From: Christoph Lameter on
Alien caches are essential to track cachelines from a foreign node that are
present in a local cpu cache. They are therefore a form of the prior
introduced shared cache. Alien caches of the number of nodes minus one are
allocated for *each* lowest level shared cpu cache.

SLABs problem in this area is that the cpu caches are not properly tracked.
If there are multiple cpu caches on the same node then SLAB may not
properly track cache hotness of objects.

Alien caches are sizes differently than shared caches but are allocated
in the same contiguous memory area. The shared cache pointer is used
to reach the alien caches too. At positive offsets we fine shared cache
objects. At negative objects the alien caches are placed.

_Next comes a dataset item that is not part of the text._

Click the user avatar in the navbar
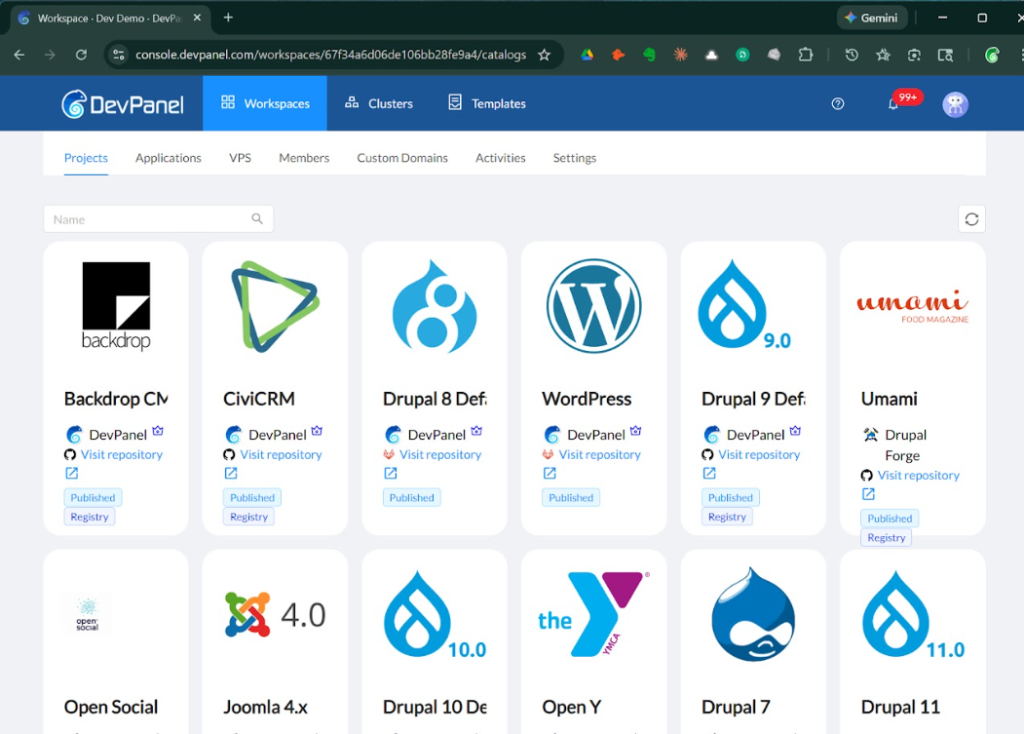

Alien caches can be switched off and configured on a cache by cache
basis using files in /sys/kernel/slab/<cache>/alien_queue_size.

Alien status is available in /sys/kernel/slab/<cache>/alien_caches.

Signed-off-by: Christoph Lameter <cl(a)linux.com>

---
include/linux/slub_def.h | 1
mm/slub.c | 339 +++++++++++++++++++++++++++++++++++++++++++++--
2 files changed, 327 insertions(+), 13 deletions(-)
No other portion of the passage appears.